Review
"A book that's as much fun to read backward as forward, "Alphabet Juice" is also a one-of-a-kind work of literature that will help you write better. It's like "The Elements of Style," only updated and hilarious." --Ian Frazier, author of "Lamentations of the Father"
"Roy Blount Jr. is one of the most clever [see "sly," "witty," "cunning," "nimble"] wordsmiths cavorting in the English language, or what remains of it. "Alphabet Juice" proves once again that he's incapable of writing a flat or unfunny sentence." --Carl Hiaasen, author of "Nature Girl"
"A few words about "Alphabet Juice": Hilarious! Brilliant! Provocative! Okay, one more--suaviloquent!" --Daniel Klein, coauthor of "Plato and a Platypus Walk into a Bar"
""Alphabet Juice" is the book Roy Blount Jr. was born to write, which, considering his prodigious talent, is saying a lot. Did you know that the word "laugh "is linguistically related to chickens and pie? This is the book that any of us who urgently, passionately love words--love to read them, roll them over the tongue, and learn their life stories--were lucky enough to be born to read." --Cathleen Schine, author of "The New Yorkers"
Product Description
Did you know that both mammal and matter derive from baby talk? Have you noticed how wince makes you wince? Ever wonder why so many h-words have to do with breath? Roy Blount Jr. certainly has, and after forty years of making a living using words in every medium, print or electronic, except greeting cards, he still can't get over his ABCs. In "Alphabet Juice", he celebrates the electricity, the juju, the sonic and kinetic energies, of letters and their combinations. Blount does not prescribe proper English. The franchise he claims is 'over the counter.' Three and a half centuries ago, Thomas Blount produced "Blount's Glossographia", the first dictionary to explore derivations of English words. This "Blount's Glossographia" takes that pursuit to other levels, from Proto-Indo-European roots to your epiglottis.
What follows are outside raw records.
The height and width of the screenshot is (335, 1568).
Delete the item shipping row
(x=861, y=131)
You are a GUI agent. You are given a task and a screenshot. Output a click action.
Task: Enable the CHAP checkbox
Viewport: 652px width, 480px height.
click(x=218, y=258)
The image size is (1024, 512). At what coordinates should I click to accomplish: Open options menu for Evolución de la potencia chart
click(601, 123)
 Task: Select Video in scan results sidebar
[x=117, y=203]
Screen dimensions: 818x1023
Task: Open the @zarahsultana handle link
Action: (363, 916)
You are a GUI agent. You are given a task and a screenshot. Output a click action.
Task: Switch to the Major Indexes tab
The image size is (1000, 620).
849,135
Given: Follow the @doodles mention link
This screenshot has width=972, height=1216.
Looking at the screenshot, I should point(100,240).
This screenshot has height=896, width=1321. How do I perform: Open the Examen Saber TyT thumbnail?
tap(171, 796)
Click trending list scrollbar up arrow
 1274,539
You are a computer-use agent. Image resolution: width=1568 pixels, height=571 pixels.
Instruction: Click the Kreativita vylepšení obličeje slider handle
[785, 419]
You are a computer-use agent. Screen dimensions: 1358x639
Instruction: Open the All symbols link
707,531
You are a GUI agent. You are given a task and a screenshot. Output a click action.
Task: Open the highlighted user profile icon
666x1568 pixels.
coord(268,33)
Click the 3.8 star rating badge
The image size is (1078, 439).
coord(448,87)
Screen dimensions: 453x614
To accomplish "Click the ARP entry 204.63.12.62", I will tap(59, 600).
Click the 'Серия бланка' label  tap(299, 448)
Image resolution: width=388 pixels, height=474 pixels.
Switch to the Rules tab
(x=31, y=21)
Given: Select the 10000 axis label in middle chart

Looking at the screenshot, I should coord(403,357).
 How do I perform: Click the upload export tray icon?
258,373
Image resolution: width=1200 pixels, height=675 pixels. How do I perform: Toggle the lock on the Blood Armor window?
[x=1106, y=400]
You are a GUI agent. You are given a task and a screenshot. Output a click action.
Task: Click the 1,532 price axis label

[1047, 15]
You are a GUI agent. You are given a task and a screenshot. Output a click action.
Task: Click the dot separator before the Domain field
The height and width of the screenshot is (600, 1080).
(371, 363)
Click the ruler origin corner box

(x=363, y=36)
It rejects the standard linguistic notion that the connection between words and their meanings is "arbitrary." Even the word arbitrary is shown to be no more arbitrary, at its root, than go-to guy or crackerjack. From sources as venerable as the OED (in which Blount finds an inconsistency, at whisk) and as fresh as Urbandictionary.com (to which Blount has contributed the number-one definition of 'alligator arm'), and especially from the author's own wide-ranging experience, "Alphabet Juice" derives an organic take on language that is unlike, and more fun than, any other.